Он называл ее гурией, и она была не против, потому что Леви угощал ее вином, русскими конфетами, консервами, шпротами, которые ему удалось достать по блату перед отъездом, и московской водкой. К тому же он прицепил на пышную грудь красавицы значок Ленина.

И веселье воцарилось в доме.

В старом развалившемся шкафу Леви обнаружил обветшалый шелковый халат и проржавевший серебряный кубок, в углу прихожей он нашел старый кособокий ящик из‑под вина.

Под восточные напевы, в шелковом халате восседал он на ящике, рядом со своей обожательницей, и серебряный кубок был наполнен до краев.

Гурия сладострастно пела, исполняла танец живота, танцевала фламенго, ласкала его, обвивала шею, стан, и вдруг, на вторую или третью ночь, изо рта его полилась поэзия, причем на языке, который до сих пор не слышал.

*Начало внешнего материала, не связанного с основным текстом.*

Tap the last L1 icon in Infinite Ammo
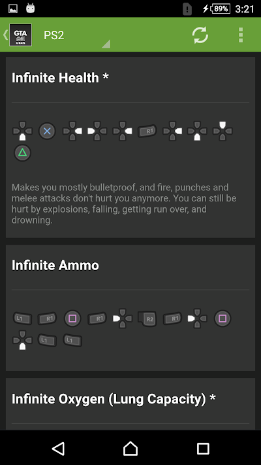tap(72, 341)
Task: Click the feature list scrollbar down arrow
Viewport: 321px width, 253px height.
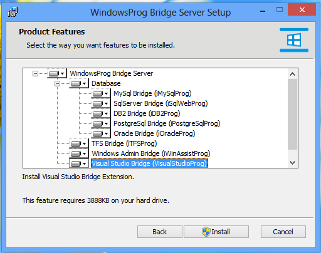Action: coord(292,163)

Это были великолепные стихи, классические стихи.

Они лились легко, раскованно, свободно, помимо его воли, все более прекрасные с каждой новой лаской, с новым кубком вина, новым поцелуем. Их музыка, томная мелодия, их жар волновали сердце комика.

Благовоние мирры иль запах плодов, Шум ли миртов под ветром из ближних садов, Или шепот влюбленных и жемчуг их слез, Иль журчанье дождя среди зарослей роз… —

вырвалось из уст его.

Он читал и читал, и восхищался, и парил, и вдруг похолодел от ужаса — никто ничего не записывал. Слуги — турка, который бы водил пером, засекая навеки великие строки, не было рядом, а гурия занималась совсем иным…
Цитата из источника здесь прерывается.